EXERCISE DETAILS ▸ Your answer should consist of every line from the records that holds the string "computer".

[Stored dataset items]
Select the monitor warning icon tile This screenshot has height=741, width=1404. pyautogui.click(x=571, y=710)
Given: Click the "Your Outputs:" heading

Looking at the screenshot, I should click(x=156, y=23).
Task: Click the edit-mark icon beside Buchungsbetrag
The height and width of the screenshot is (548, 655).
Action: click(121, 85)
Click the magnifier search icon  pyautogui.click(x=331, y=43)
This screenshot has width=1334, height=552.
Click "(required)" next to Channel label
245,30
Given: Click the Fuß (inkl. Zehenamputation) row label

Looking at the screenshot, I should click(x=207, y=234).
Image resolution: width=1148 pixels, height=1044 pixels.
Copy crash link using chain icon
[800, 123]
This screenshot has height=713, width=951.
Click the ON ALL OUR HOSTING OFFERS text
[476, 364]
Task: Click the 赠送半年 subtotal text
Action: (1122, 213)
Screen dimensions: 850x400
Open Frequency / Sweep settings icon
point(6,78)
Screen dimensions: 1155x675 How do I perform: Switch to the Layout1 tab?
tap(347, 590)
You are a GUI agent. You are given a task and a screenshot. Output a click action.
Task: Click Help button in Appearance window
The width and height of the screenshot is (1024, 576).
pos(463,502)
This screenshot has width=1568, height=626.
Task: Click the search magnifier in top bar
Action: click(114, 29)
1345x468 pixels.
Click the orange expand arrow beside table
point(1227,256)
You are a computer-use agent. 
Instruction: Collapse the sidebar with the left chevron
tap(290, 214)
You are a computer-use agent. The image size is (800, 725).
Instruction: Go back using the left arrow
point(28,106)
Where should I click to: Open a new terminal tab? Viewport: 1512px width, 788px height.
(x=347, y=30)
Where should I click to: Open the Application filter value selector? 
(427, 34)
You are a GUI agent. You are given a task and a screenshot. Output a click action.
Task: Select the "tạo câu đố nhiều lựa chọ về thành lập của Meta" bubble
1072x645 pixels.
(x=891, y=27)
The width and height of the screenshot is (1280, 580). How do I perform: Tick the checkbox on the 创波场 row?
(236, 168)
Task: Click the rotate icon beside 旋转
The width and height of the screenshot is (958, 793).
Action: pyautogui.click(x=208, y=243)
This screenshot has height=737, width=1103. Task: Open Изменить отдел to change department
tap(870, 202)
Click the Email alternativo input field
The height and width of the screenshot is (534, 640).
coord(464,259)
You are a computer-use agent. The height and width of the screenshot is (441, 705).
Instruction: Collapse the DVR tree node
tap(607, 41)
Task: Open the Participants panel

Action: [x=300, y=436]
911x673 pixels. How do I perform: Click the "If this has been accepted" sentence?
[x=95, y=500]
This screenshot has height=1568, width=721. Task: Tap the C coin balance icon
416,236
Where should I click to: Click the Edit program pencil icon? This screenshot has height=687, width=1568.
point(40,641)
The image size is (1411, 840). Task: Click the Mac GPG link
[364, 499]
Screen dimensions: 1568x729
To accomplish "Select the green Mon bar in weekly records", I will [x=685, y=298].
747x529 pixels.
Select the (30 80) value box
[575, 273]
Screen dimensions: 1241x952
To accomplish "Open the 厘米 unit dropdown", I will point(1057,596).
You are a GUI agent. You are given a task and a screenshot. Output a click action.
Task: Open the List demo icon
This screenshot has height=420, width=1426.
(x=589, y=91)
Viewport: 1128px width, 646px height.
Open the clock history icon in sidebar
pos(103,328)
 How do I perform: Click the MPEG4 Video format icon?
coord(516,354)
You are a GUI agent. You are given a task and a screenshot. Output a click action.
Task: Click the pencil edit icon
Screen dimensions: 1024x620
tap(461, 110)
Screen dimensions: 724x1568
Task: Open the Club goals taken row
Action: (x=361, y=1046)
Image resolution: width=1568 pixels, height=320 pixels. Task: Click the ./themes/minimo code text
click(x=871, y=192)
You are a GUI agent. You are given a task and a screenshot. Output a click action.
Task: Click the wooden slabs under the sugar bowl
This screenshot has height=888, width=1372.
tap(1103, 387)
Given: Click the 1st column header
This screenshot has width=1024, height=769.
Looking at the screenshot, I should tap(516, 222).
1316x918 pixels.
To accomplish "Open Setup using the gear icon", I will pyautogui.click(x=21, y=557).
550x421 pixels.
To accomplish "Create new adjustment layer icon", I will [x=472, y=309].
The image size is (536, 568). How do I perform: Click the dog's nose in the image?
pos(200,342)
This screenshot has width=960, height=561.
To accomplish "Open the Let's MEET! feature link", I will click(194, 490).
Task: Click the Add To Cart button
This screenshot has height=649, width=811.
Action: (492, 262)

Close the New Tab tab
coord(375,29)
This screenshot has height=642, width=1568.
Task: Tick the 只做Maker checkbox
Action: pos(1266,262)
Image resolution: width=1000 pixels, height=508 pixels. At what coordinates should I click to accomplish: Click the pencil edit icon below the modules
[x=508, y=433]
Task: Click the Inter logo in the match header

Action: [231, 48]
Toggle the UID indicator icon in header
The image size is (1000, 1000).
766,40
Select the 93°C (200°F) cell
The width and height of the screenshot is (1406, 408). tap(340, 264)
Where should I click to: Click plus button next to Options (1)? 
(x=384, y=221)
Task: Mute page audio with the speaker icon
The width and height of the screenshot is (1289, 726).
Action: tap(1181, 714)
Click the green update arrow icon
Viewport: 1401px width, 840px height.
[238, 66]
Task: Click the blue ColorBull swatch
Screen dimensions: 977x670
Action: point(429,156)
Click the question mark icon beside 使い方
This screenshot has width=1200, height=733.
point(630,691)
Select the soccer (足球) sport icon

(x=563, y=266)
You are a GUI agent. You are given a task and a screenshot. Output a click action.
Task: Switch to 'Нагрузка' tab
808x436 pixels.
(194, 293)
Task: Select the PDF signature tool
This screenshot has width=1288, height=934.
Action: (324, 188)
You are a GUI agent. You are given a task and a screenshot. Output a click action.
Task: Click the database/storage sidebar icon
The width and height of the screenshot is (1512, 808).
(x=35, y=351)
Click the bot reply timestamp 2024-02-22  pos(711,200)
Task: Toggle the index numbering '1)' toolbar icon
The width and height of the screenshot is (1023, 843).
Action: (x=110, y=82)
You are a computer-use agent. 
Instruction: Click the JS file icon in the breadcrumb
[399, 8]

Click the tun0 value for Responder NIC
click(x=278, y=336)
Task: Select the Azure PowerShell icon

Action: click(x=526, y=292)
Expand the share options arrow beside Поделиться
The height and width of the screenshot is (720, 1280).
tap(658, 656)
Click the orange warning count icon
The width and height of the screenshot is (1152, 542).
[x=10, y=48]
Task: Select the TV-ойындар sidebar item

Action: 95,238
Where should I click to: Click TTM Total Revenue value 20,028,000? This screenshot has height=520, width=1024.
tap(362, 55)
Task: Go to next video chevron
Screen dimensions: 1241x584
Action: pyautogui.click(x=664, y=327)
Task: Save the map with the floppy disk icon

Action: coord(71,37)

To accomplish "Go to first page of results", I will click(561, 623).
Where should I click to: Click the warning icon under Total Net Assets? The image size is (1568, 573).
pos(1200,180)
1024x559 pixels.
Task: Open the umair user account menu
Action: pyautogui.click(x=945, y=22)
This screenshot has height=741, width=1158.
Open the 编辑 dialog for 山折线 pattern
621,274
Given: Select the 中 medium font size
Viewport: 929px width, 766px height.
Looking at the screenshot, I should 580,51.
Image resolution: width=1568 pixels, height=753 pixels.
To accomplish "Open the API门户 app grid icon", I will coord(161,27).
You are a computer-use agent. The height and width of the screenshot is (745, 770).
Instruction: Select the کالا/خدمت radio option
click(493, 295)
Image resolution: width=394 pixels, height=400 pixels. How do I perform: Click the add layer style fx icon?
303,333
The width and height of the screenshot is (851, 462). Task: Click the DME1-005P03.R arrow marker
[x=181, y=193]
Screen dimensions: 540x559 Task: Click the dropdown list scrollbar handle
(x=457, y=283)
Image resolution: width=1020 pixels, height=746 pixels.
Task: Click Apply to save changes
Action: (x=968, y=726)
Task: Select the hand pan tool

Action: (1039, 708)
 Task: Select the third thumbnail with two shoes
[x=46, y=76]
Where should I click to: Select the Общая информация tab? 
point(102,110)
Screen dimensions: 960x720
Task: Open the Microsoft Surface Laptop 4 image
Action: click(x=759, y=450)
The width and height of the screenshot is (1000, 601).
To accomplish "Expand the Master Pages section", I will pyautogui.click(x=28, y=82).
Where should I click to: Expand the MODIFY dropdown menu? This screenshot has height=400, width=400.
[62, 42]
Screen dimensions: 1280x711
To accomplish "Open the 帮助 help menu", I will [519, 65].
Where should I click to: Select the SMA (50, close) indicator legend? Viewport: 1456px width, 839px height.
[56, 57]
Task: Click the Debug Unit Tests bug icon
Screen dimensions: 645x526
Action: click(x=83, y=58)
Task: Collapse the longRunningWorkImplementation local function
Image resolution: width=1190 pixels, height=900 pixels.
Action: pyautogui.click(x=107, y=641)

ANSWER BOX ▸
You are a computer-use agent. 
You are a computer-use agent. The image size is (800, 725).
You are a computer-use agent. The height and width of the screenshot is (441, 705).
You are a computer-use agent. 
You are a computer-use agent. The height and width of the screenshot is (745, 770).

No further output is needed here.